RaulGracia opened a new issue #2497:
URL: https://github.com/apache/bookkeeper/issues/2497


   **BUG REPORT**
   
   ***Describe the bug***
   
   We have been consistently observing (last months) that, under high load 
situations, Bookies (v4.9.2) may permanently crash. At first glance, the main 
reason for the problem seems that at some point, messages from Bookkeeper 
client (v4.9.2) could be malformed/corrupted, leading the Bookie to crash due 
to unknown op codes (`IllegalStateException`) and Netty frames being too long 
(`TooLongFrameException`).
   
   ***To Reproduce***
   
   Whenever we sustain a load close to the max Bookie capacity for a sufficient 
amount of time, we often find this problem. We have seen it in different 
environments and with diverse types of drives.
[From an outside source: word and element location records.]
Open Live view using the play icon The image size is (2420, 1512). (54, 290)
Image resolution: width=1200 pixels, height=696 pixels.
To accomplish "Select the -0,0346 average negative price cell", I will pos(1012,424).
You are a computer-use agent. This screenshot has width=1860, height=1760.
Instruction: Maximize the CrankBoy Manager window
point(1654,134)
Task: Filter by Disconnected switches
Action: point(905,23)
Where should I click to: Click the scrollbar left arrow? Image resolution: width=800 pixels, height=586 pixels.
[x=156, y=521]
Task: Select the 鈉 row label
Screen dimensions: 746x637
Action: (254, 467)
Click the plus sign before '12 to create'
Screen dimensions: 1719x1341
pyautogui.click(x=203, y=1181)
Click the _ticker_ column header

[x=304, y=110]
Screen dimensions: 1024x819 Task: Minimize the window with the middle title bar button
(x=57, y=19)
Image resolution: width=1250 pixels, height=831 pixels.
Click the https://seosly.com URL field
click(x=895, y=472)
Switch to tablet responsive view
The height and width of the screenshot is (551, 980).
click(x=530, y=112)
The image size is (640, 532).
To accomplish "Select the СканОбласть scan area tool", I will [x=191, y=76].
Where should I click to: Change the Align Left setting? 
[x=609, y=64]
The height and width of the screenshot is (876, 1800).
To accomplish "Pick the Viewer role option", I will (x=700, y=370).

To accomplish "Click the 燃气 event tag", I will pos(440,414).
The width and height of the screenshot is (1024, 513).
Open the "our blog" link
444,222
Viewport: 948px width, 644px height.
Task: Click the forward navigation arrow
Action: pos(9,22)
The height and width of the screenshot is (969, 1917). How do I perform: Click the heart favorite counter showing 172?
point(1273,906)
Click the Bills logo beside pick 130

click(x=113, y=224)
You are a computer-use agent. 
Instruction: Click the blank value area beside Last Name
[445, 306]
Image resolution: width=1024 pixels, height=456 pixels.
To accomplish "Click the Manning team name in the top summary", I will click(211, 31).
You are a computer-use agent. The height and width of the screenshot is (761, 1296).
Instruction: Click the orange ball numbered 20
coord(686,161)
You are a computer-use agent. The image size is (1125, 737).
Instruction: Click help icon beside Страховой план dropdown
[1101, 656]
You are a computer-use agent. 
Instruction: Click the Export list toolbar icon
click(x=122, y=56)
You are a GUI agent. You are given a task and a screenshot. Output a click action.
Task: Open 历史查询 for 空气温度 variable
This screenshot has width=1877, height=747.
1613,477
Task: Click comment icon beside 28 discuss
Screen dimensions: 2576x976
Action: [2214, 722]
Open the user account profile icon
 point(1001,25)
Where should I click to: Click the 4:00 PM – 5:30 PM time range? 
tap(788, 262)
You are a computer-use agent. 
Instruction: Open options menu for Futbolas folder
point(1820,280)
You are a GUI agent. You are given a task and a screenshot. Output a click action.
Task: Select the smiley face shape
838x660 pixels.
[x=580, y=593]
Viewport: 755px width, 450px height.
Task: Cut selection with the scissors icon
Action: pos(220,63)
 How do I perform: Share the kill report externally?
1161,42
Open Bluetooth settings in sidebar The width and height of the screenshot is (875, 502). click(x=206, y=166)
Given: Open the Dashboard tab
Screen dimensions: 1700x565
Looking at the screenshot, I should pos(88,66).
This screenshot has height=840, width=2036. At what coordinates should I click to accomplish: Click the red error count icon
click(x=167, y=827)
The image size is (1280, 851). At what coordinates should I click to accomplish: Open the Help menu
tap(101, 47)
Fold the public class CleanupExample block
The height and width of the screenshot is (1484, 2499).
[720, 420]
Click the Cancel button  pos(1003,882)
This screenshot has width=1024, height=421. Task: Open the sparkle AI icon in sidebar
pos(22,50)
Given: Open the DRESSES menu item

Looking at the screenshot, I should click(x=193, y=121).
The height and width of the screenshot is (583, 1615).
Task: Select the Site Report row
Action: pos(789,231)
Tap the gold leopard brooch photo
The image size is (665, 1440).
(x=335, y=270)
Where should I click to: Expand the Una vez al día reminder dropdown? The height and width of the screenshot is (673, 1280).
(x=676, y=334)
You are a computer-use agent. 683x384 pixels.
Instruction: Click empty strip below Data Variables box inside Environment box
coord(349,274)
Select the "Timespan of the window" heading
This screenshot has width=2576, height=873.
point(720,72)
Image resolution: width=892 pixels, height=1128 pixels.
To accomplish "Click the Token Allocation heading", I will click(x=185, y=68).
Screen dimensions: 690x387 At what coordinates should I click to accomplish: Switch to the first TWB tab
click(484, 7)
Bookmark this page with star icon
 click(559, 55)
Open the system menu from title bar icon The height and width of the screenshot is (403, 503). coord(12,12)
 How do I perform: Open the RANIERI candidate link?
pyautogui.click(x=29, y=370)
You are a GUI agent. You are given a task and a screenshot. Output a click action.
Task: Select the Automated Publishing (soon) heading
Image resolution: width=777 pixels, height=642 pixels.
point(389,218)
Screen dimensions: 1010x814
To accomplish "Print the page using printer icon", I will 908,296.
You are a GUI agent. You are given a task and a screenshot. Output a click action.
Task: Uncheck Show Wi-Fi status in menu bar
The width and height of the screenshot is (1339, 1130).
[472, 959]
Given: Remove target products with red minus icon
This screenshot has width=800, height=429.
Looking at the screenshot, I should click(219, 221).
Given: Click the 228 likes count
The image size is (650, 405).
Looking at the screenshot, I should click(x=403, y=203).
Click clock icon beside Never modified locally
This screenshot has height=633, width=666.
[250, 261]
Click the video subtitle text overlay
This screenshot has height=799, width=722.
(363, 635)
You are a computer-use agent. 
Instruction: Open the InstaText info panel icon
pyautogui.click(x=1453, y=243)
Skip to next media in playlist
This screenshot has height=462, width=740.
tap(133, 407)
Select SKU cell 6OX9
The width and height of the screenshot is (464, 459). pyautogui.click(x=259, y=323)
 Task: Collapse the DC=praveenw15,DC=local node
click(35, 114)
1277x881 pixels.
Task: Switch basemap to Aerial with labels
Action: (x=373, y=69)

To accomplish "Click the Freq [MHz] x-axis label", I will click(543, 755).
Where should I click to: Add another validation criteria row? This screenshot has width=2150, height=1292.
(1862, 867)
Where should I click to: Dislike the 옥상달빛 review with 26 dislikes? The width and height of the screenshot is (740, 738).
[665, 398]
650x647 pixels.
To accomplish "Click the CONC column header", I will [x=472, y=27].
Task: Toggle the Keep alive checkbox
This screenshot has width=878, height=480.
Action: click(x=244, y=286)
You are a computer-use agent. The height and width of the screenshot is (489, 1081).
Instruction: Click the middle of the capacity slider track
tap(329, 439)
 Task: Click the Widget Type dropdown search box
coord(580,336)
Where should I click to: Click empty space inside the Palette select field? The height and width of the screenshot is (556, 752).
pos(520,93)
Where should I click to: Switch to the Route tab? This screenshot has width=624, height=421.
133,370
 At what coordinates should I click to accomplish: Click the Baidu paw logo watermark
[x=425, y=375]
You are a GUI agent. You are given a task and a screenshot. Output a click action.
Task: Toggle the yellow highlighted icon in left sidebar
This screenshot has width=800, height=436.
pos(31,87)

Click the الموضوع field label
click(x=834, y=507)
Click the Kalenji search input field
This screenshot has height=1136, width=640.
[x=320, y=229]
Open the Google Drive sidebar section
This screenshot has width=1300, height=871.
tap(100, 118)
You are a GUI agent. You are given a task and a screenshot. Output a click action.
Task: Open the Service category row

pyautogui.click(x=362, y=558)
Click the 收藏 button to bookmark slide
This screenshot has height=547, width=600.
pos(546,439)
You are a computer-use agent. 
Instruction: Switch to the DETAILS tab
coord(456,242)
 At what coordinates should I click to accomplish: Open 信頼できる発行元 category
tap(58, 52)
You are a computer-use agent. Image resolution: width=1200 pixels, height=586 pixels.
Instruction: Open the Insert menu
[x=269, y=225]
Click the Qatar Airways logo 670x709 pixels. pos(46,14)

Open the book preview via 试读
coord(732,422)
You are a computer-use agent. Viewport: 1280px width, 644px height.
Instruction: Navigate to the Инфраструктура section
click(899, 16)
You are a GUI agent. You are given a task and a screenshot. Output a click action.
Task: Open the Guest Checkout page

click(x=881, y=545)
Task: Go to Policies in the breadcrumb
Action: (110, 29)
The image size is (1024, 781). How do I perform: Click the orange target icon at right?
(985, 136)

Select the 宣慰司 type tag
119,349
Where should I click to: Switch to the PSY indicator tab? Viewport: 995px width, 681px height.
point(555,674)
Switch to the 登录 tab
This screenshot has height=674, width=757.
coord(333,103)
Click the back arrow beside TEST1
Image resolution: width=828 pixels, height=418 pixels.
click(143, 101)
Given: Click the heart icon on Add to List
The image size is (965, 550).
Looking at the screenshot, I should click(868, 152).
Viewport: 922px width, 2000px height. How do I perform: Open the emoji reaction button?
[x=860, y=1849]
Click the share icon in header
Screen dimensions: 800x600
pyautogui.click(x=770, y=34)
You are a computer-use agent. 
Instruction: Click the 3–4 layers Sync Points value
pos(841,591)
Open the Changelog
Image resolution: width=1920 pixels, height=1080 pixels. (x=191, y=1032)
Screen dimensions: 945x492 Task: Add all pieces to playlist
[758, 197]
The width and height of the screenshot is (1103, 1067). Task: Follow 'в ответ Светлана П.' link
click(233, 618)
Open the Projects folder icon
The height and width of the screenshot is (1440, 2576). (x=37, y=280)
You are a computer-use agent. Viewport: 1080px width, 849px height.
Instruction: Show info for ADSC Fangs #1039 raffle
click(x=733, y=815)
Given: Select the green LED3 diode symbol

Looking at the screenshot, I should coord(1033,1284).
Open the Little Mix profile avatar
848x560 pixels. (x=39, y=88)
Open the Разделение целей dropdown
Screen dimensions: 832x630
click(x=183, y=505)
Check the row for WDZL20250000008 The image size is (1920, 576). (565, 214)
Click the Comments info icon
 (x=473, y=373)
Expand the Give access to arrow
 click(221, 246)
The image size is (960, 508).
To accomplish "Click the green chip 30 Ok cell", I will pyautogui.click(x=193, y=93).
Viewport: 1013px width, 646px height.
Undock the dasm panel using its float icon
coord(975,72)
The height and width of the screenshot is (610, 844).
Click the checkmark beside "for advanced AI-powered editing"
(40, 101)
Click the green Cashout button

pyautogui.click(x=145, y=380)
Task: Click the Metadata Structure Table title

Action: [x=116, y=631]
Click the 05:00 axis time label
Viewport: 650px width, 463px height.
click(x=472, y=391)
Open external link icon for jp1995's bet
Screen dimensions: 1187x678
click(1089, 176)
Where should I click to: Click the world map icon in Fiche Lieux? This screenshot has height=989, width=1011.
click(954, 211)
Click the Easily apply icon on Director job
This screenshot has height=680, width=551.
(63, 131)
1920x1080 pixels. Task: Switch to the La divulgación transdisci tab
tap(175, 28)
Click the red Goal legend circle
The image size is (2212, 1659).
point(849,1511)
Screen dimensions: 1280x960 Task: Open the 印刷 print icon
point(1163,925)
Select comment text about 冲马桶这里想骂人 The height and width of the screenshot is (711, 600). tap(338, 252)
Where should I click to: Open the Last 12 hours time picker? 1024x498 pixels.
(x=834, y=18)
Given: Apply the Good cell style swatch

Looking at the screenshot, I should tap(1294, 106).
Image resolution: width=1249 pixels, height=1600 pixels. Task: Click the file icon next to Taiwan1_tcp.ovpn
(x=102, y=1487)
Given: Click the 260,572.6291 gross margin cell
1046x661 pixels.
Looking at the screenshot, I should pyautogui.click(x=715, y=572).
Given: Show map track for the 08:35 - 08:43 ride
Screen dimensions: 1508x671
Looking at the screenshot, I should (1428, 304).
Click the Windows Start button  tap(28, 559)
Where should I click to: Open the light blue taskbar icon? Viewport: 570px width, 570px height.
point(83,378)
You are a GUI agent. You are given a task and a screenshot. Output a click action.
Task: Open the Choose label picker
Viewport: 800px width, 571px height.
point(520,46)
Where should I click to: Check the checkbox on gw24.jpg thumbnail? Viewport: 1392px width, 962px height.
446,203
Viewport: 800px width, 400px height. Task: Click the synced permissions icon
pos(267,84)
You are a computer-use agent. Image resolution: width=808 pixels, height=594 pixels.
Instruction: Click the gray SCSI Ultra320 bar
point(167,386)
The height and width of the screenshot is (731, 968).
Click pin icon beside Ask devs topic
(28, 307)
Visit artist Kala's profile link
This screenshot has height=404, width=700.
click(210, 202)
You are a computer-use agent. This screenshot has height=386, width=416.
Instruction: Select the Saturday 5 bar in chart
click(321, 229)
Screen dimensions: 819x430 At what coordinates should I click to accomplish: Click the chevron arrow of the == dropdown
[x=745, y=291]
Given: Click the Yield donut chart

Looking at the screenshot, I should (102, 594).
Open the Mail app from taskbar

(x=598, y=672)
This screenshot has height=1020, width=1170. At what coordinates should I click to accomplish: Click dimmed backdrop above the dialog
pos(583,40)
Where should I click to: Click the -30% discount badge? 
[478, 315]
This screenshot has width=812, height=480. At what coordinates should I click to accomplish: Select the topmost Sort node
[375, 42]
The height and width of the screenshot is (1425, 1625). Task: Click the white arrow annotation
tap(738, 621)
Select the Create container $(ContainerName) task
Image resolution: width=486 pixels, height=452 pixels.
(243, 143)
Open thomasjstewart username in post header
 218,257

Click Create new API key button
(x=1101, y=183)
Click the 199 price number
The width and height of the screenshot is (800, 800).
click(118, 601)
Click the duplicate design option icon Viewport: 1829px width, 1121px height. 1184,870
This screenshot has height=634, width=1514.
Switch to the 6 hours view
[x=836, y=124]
Note that the problems is not 
deterministic, so it may take some time (minutes?) to appear (e.g., depends if 
the Bookie is also busy with other tasks, like garbage collection), but 
eventually it appears.
   
   ***Expected behavior***
   
   We expect 3 main behaviors from Bookkeeper:
   - If the problem is related to some kind of data malformation/corruption, 
then it needs to be fixed.
   - A back-pressure mechanism to prevent crashes and adjust the client's write 
throughput to what the server can absorb.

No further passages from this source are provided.